Capítulo 219 - Meu problema com a poesia
Há 4 anos
2 comentários:
O primeiro caso, apesar de me parecer no mínimo uma situação estranha, faz sentido já que a família da menor e a menor concordaram, e o rapaz não usou de violência para ela. E em alguns lugares tal atitude é inclusive socialmente aceita. Mas as outras duas são extremamente deploráveis e mais ainda as absolvições.
Com relação à decisão recente do STJ, que entendeu que "cliente" de adolescentes não podem ser classificados como exploradores sexuais, algumas pessoas defendem que o Ministério Público errou ao classificar o crime como exploração sexual, ao invés de estupro. Vamos analisar esta tese. Decisões do STF admitiam que o consentimento da vítima e a aparência de pessoa com mais idade poderiam afastar a presunção de violência do estupro, pois a presunção seria relativa e não absoluta. Daí porque o Ministério Público também corria risco de perder se alegasse estupro ao invés de exploração sexual. Além disso, o crime é específico, exploração sexual. A diferenciação entre o "cliente" (explorador) e o rufião (também explorador) é apenas na gradação da pena. O crime não é de estupro. Nem se diga que as penas são maiores para o estupro. Somente a pena miníma, que é de 4 anos, em oposição a pena mínima de 6 anos, do estupro. A pena máxima, em ambos os casos, é de 10 anos. O fato de haver este intervalo maior entre máxima é mínima é justamente para permitir diferenciar os graus de exploração. Assim, o entendimento de que "cliente" não é explorador é inadequado.
Por fim, em reforço à tese de que se trata de crime específico, de exploração sexual, deve-se esclarecer que é condição para o crime de estupro a conjunção carnal, o que não precisa acontecer para caracterizar exploração sexual. Assim, numa batida policial numa casa de prostituição, deveria ser responsabilizada a pessoa que estivesse com menor de idade, praticando ato libidinoso, mediante pagamento em dinheiro, sem necessidade de provar a efetiva relação sexual. Tal prova, da conjunção carnal, seria muito difícil de produzir quanto à pessoa que, tragicamente, é obrigada, de alguma maneira, a praticar várias relações sexuais seguidas. Assim, pretender acusar o "cliente" de estupro é caminho certo para manter a impunidade.

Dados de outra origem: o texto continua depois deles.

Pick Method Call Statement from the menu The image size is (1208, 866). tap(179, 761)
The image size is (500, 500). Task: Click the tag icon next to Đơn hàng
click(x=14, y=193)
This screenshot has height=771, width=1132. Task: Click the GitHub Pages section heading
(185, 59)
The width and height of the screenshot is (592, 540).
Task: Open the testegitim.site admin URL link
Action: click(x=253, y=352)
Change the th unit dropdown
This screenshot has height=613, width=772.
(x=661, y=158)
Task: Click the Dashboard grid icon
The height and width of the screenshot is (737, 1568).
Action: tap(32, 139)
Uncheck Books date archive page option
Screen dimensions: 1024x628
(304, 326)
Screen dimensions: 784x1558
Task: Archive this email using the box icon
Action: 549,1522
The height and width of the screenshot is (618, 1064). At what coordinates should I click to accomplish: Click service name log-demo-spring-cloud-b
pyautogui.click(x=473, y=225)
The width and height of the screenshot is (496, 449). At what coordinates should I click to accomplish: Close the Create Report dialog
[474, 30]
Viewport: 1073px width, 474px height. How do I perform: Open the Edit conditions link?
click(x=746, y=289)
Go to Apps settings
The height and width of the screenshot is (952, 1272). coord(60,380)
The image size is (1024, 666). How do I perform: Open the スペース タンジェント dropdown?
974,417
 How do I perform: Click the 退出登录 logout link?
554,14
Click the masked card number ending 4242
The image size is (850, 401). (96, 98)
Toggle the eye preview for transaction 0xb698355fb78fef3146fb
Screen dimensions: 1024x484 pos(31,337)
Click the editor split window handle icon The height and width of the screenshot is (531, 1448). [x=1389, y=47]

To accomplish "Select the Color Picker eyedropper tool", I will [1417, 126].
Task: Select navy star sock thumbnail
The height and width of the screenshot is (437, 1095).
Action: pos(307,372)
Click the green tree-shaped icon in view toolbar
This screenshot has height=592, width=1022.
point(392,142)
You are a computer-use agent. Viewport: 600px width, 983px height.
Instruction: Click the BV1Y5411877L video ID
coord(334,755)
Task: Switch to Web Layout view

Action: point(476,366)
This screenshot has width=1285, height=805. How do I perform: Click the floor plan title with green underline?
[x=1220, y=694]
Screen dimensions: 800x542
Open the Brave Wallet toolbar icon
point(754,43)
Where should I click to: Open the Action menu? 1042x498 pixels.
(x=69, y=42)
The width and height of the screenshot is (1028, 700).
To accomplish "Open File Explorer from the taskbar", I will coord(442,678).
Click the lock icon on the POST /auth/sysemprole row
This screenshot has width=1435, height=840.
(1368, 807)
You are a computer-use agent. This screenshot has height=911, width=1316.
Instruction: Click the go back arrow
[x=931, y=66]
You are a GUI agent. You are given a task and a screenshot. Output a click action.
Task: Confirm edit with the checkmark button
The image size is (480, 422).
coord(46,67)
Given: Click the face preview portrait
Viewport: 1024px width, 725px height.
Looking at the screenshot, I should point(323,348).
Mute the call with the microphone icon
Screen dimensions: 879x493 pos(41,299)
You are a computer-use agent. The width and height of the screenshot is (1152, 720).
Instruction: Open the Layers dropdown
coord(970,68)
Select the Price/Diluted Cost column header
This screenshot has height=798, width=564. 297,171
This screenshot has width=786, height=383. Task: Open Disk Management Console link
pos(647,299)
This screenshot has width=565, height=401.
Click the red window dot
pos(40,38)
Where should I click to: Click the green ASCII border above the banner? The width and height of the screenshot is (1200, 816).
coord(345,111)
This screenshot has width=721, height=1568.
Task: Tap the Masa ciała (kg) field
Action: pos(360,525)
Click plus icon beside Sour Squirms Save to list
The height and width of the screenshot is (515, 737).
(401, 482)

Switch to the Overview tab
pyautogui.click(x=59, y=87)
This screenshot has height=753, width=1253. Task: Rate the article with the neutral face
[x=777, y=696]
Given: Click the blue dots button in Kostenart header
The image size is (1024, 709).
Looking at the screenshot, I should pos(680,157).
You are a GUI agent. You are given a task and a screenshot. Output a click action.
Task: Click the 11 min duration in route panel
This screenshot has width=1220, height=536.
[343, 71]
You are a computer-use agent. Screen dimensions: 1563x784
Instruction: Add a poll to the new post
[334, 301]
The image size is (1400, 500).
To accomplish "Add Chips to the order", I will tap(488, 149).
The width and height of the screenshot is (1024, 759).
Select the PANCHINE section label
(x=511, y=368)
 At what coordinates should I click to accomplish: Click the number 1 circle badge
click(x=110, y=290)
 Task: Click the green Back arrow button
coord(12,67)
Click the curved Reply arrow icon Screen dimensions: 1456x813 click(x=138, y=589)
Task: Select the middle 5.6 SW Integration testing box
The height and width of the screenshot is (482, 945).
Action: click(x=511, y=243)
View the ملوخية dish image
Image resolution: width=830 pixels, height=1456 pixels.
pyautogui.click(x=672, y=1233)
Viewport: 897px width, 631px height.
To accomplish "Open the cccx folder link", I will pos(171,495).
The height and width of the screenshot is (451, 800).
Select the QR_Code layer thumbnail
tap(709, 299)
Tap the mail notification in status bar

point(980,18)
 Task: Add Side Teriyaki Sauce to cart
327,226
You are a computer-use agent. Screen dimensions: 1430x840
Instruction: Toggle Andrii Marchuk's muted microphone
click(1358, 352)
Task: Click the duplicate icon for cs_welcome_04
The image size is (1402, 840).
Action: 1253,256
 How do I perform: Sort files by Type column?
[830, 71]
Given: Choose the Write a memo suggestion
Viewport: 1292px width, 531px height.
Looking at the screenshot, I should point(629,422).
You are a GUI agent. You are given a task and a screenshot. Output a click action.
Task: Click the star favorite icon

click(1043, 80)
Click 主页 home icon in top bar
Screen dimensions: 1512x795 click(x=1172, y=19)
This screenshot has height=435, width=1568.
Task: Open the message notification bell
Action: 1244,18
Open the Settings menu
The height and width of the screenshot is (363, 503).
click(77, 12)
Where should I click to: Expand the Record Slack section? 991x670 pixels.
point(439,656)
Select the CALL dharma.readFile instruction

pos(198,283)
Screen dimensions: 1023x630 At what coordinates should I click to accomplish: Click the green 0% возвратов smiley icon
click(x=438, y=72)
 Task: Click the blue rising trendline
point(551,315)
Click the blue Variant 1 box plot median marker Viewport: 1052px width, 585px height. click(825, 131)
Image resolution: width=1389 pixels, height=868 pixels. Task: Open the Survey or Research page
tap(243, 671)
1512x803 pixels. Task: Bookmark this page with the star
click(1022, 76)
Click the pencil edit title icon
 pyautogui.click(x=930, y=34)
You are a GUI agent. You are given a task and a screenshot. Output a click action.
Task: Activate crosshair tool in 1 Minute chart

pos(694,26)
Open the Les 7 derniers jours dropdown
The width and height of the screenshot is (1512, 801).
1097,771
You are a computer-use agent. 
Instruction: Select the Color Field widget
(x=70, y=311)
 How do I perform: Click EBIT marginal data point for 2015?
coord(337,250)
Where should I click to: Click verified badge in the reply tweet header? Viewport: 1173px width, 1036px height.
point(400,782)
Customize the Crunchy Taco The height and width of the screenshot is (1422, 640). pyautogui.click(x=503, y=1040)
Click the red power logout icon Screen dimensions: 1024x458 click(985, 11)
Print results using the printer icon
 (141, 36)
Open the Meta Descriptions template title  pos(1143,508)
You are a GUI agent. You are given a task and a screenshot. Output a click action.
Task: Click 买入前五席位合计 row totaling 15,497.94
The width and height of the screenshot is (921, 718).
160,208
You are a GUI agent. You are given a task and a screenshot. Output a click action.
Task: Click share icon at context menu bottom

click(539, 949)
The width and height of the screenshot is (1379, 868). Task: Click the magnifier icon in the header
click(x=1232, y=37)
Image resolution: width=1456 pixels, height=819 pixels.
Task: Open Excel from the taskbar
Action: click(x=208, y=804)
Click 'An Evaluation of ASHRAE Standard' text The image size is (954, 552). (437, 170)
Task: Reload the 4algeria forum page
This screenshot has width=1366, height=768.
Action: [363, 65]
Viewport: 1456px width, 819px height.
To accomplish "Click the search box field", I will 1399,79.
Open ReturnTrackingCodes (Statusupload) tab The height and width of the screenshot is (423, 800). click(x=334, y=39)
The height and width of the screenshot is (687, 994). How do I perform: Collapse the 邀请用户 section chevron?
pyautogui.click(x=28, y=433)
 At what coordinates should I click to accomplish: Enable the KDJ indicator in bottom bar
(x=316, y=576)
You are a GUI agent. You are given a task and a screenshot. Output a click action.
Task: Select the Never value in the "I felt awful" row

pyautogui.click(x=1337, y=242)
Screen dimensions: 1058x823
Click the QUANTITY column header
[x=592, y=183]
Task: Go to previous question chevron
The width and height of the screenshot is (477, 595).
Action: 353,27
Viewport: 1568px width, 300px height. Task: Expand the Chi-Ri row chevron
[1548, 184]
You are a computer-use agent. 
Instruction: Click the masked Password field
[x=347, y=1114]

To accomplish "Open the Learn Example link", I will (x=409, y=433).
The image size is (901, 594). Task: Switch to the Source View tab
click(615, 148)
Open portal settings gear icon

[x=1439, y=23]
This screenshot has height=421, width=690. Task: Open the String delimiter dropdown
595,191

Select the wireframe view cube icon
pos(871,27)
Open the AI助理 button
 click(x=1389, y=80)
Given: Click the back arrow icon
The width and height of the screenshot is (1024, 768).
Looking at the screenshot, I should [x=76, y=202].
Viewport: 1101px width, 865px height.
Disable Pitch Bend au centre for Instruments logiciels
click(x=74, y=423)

Essa argumentação (em torno da tese de estupro) também só seria aplicável às menores de 14 anos, mas a exploração sexual de adolescentes até 18 anos também é crime, de acordo com o ECA. E isso não tem nada a ver com o direito dos adolescentes maiores de 14 anos terem relacionamento afetivo, namorarem, estamos falando da exploração sexual COMERCIAL.
E o crime de "exploração sexual comercial de crianças e adolescentes", conceito legal recente (2000), é mais amplo que o de "rufianismo", que abrange apenas quem "tirar proveito da prostituição alheia, participando diretamente de seus lucros ou fazendo-se sustentar, no todo ou em parte, por quem a exerça", figura do velho código penal. Se a intenção do legislador fosse punir apenas o cafetão, teria modificado este artigo, e não criado uma figura totalmente nova no ECA.
Divulgar que houve erro de enquadramento pelo Ministério Público é desinformar e favorecer a impunidade.